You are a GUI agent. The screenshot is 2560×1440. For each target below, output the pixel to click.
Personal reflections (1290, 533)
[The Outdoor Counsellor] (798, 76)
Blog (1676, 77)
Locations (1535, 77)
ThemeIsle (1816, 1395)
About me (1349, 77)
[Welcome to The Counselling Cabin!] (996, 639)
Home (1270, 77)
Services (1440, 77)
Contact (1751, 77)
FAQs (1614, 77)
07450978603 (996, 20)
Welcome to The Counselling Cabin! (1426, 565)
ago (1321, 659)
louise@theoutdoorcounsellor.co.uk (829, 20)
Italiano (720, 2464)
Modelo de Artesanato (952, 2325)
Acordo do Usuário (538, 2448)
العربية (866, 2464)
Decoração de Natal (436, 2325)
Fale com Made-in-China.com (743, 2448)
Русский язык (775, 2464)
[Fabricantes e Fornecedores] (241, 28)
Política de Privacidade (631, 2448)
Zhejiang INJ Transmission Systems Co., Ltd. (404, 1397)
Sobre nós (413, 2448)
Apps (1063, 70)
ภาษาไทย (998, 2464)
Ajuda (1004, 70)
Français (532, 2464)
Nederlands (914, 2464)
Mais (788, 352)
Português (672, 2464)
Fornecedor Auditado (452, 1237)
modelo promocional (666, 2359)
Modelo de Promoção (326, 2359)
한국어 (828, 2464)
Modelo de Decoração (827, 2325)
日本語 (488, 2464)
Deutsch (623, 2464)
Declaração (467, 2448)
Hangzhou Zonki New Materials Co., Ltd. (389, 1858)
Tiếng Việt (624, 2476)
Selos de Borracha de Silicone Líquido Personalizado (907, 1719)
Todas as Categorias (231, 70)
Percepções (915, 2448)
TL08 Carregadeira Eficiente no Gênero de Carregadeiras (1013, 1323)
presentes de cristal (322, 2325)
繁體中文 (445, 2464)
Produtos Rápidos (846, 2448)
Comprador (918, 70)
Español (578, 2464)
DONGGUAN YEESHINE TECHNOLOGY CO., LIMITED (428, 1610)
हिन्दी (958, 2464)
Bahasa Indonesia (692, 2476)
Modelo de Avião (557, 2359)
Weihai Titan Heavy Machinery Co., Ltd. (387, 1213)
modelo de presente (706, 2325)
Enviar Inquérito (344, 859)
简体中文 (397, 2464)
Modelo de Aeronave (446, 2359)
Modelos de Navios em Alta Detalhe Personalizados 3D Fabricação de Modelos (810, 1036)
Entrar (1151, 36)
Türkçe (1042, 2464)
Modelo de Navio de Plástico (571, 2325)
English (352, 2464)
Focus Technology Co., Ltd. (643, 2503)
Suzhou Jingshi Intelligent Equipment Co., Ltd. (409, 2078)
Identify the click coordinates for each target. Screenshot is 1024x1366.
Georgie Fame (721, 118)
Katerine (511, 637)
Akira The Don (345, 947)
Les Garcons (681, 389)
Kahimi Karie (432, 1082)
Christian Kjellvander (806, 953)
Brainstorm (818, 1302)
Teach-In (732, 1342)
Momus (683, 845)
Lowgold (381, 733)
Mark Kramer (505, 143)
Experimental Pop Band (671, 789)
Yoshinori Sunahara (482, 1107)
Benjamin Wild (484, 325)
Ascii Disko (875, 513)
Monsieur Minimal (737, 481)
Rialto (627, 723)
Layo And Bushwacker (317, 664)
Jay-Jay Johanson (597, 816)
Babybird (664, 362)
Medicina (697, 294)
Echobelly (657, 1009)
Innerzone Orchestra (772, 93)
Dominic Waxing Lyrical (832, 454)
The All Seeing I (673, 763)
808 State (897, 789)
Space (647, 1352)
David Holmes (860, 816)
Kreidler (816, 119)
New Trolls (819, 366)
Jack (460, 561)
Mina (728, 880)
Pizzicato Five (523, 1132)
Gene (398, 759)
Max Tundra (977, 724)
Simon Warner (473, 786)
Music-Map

━━━━━━━━━━━━━━━━━━━━

Prompt → Repeat the lines above with every word intact.

Completed task →
You are a GUI agent. The screenshot is 2560×1440. For each target below, output the pixel to click.
Personal reflections (1290, 533)
[The Outdoor Counsellor] (798, 76)
Blog (1676, 77)
Locations (1535, 77)
ThemeIsle (1816, 1395)
About me (1349, 77)
[Welcome to The Counselling Cabin!] (996, 639)
Home (1270, 77)
Services (1440, 77)
Contact (1751, 77)
FAQs (1614, 77)
07450978603 (996, 20)
Welcome to The Counselling Cabin! (1426, 565)
ago (1321, 659)
louise@theoutdoorcounsellor.co.uk (829, 20)
Italiano (720, 2464)
Modelo de Artesanato (952, 2325)
Acordo do Usuário (538, 2448)
العربية (866, 2464)
Decoração de Natal (436, 2325)
Fale com Made-in-China.com (743, 2448)
Русский язык (775, 2464)
[Fabricantes e Fornecedores] (241, 28)
Política de Privacidade (631, 2448)
Zhejiang INJ Transmission Systems Co., Ltd. (404, 1397)
Sobre nós (413, 2448)
Apps (1063, 70)
ภาษาไทย (998, 2464)
Ajuda (1004, 70)
Français (532, 2464)
Nederlands (914, 2464)
Mais (788, 352)
Português (672, 2464)
Fornecedor Auditado (452, 1237)
modelo promocional (666, 2359)
Modelo de Promoção (326, 2359)
한국어 (828, 2464)
Modelo de Decoração (827, 2325)
日本語 (488, 2464)
Deutsch (623, 2464)
Declaração (467, 2448)
Hangzhou Zonki New Materials Co., Ltd. (389, 1858)
Tiếng Việt (624, 2476)
Selos de Borracha de Silicone Líquido Personalizado (907, 1719)
Todas as Categorias (231, 70)
Percepções (915, 2448)
TL08 Carregadeira Eficiente no Gênero de Carregadeiras (1013, 1323)
presentes de cristal (322, 2325)
繁體中文 (445, 2464)
Produtos Rápidos (846, 2448)
Comprador (918, 70)
Español (578, 2464)
DONGGUAN YEESHINE TECHNOLOGY CO., LIMITED (428, 1610)
हिन्दी (958, 2464)
Bahasa Indonesia (692, 2476)
Modelo de Avião (557, 2359)
Weihai Titan Heavy Machinery Co., Ltd. (387, 1213)
modelo de presente (706, 2325)
Enviar Inquérito (344, 859)
简体中文 (397, 2464)
Modelo de Aeronave (446, 2359)
Modelos de Navios em Alta Detalhe Personalizados 3D Fabricação de Modelos (810, 1036)
Entrar (1151, 36)
Türkçe (1042, 2464)
Modelo de Navio de Plástico (571, 2325)
English (352, 2464)
Focus Technology Co., Ltd. (643, 2503)
Suzhou Jingshi Intelligent Equipment Co., Ltd. (409, 2078)
Identify the click coordinates for each target. Screenshot is 1024x1366.
Georgie Fame (721, 118)
Katerine (511, 637)
Akira The Don (345, 947)
Les Garcons (681, 389)
Kahimi Karie (432, 1082)
Christian Kjellvander (806, 953)
Brainstorm (818, 1302)
Teach-In (732, 1342)
Momus (683, 845)
Lowgold (381, 733)
Mark Kramer (505, 143)
Experimental Pop Band (671, 789)
Yoshinori Sunahara (482, 1107)
Benjamin Wild (484, 325)
Ascii Disko (875, 513)
Monsieur Minimal (737, 481)
Rialto (627, 723)
Layo And Bushwacker (317, 664)
Jay-Jay Johanson (597, 816)
Babybird (664, 362)
Medicina (697, 294)
Echobelly (657, 1009)
Innerzone Orchestra (772, 93)
Dominic Waxing Lyrical (832, 454)
The All Seeing I (673, 763)
808 State (897, 789)
Space (647, 1352)
David Holmes (860, 816)
Kreidler (816, 119)
New Trolls (819, 366)
Jack (460, 561)
Mina (728, 880)
Pizzicato Five (523, 1132)
Gene (398, 759)
Max Tundra (977, 724)
Simon Warner (473, 786)
Music-Map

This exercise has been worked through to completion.